Les journaux coquins l'étalaient en larges manchettes, les concierges en faisaient des gorges chaudes et les écrivains populaires en tiraient des bouquins qu'on foutait ensuite sur péloche.
Du roman de gare au cinéma de quartier, avec au bout la perspective du parfait petit drame égrillard. Madame tremble et monsieur bande, en toute décence. Il a la cervelle en ébullition, farcie d'images choucardes.

Car des femmes qui disparaissent, ce n'est pas gratuit. Il y a un but derrière tout ça. Si on kidnappe la femme blanche, c'est pour l'envoyer turbiner du popotin chez les métèques.
Un claque à Caracas ou un harem d'émir barbare.
La pampa d’Amérique latine ou les mille-et-une nuit orientales.
En quelque sorte, c'est le fait divers ultime, qui caracole jusqu'à exploser en rumeur d'Orlean.
Un matériau de choix pour broder en sexy-noir.
Molinaro ne s'y trompe d'ailleurs pas.
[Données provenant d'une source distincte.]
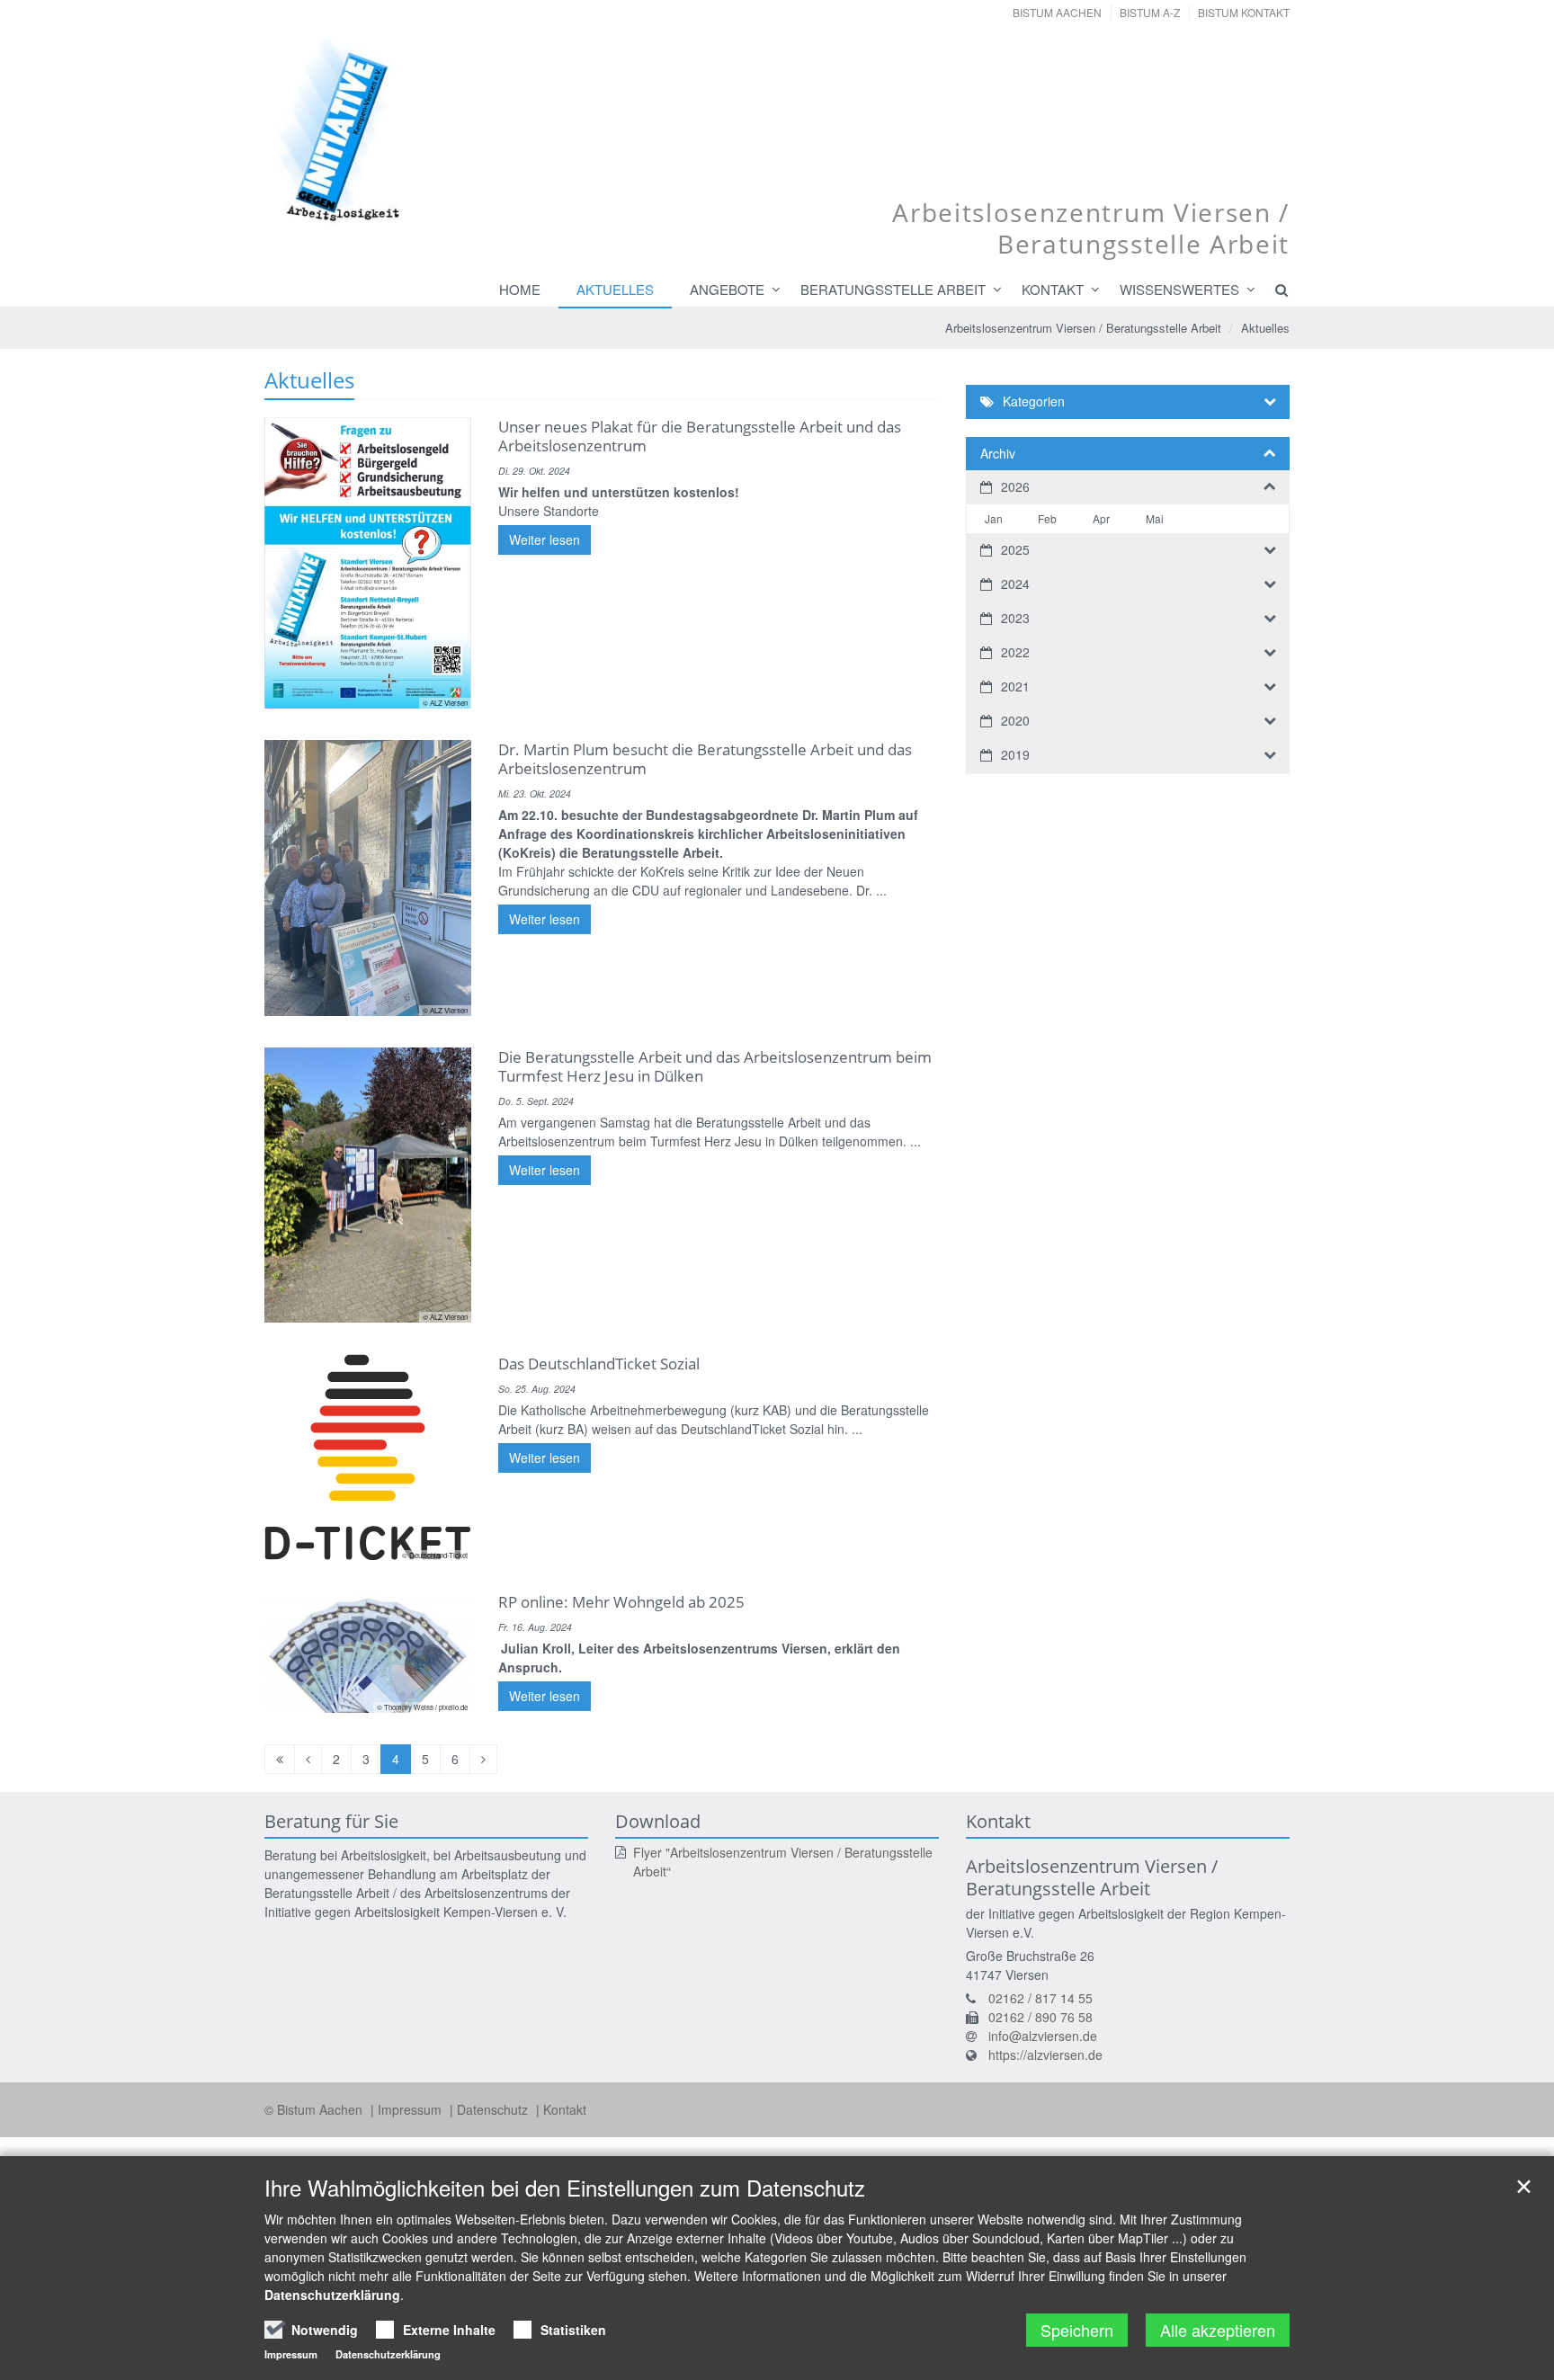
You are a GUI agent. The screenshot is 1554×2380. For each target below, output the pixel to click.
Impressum (411, 2109)
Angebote (727, 289)
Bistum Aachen (1057, 12)
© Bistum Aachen (315, 2109)
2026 (1015, 486)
En adaptant le bouquin éponyme de G. Morris-Dumoulin pour son deuxième long métrage, il tape dans le mille de la série B ravageuse.
Luxure et violence.
Forcement.
Dumoulin avait débuté en traduisant les hardboiled de ce sacré roublard de Mickey Spillane. Du coup, les ficelles pour usiner de l'intense et du pas banal en raclant les fonds des tiroirs à fantasmes de nos binettes pas nettes, il connait.

Son scénario en use complaisamment - le carton d'introduction donne le ton - mais sans pour autant tomber dans le crasseux à la petite semaine, sans non plus forcer la production a dépasser un budget qu'on imagine modeste.
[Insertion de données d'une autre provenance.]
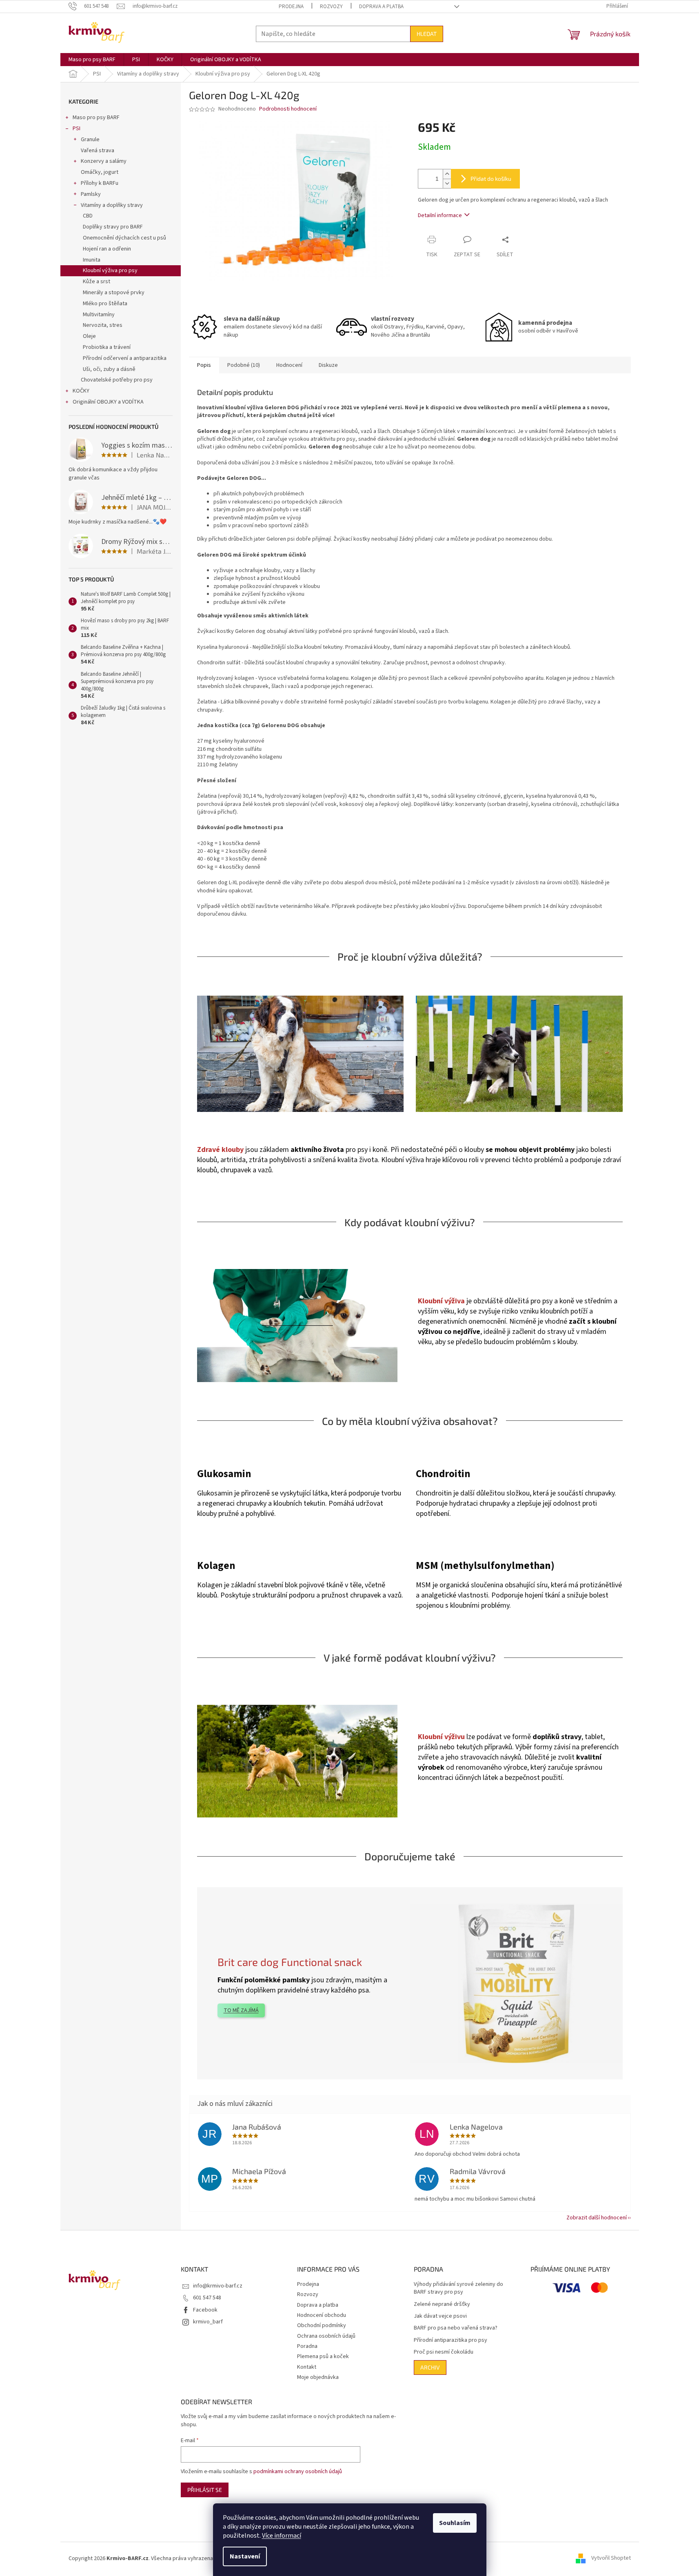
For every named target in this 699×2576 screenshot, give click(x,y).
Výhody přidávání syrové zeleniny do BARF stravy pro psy (458, 2288)
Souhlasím (454, 2522)
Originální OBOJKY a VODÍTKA (108, 402)
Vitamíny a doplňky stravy (112, 205)
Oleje (89, 336)
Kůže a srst (96, 281)
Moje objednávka (318, 2377)
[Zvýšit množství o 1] (447, 174)
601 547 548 (207, 2298)
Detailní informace (440, 215)
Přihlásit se (204, 2489)
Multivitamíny (99, 315)
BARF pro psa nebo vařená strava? (455, 2328)
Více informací (281, 2535)
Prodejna (291, 6)
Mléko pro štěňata (105, 304)
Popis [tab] (204, 365)
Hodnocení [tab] (289, 365)
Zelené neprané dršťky (442, 2304)
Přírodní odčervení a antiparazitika (124, 358)
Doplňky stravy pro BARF (113, 227)
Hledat (427, 33)
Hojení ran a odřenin (107, 249)
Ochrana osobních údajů (326, 2336)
Pas de sous-marin rapteur au fond de la Loire, pas de cabines d'essayages truquées, dans ces Femmes qui Disparaissent.
Juste un gang de marlous mondains, sinistres comme tes voisins de paliers.

C'est d'ailleurs l'un des grands atouts du film : l'économie de ses moyens.
Trois maigres ruelles et une villa isolée en rase campagne. Point A et point B entre lesquels intrigue et personnages vont et viennent pour mieux se confronter. D'abord, Robert Hossein, en jeune prolo au regard fiévreux qui cherche à arracher sa dulcinée des griffes des salingues.
Ensuite, Philippe Clay, homme de main pince-sans-rire mastiquant inlassablement sa gomme et réglant les affaires courantes de manière expéditive.
Entre les deux, le cœur du sujet.
Les corps dénudés des nénettes enlevées et séquestrées dans la villa.
Magali Noël, en bas-nylons et porte-jarretelles, se fait corriger à coups de règle par son affreux jojo de mari. Certainement le prix à payer pour avoir interprété le Fais-moi mal, Johnny, Johnny, Johnny de Boris Vian.
Plus loin, Estella Blain manque de se faire dépoitrailler par le chef de la bande. Un téton apparait furtivement. Monsieur est aux anges, le cahier des charges est parfaitement respecté. Forte concentration de pugilats musclés, bribes de chairs exhibées et gros morceaux de suspense enlevé. L'ensemble est parfait de bout en bout, sec et nerveux, inquiétant comme ces percussions introduisant le thème Hard Bop d'Art Blakey et de ses Jazz Messengers.
Disons le simplement : ces femmes qui disparaissent, c'est la crème du divertissement racoleur.

6 commentaires:

Pop9 a dit…

Jamais vu, nom d'une pipe.

Zaïtchick a dit…

Moi non plus.
Philippe Clay a vraiment une bobine inquiétante.
D'ailleurs, le film est un bobine inquiétante. ^^

Anonyme a dit…

Le générique et la musique d'Art Blakey sur Youtube
Des femmes disparaissent

ROBO32.EXE a dit…

Merci cher Anonyme pour ce lien, je m'en vais l’intégrer illico au billet.

Zaït' : la bobine de Philippe Clay, c'est tout un poème !

Major Dundee a dit…

Ben moi, j'aime bien R. Hossein, j'aime bien P. Clay, M. Noël et E. Blain et même Molinaro... donc je suis ravi. Ah j'oubliais : j'adore Art Blakey, c'était vraiment un film fait pour moi !

Pop9 a dit…

Enfin vu,nom d'une pipe.
C'est pas mal, nom d'une pipe.
Et votre analyse est fort pertinente, m'sieur Robo.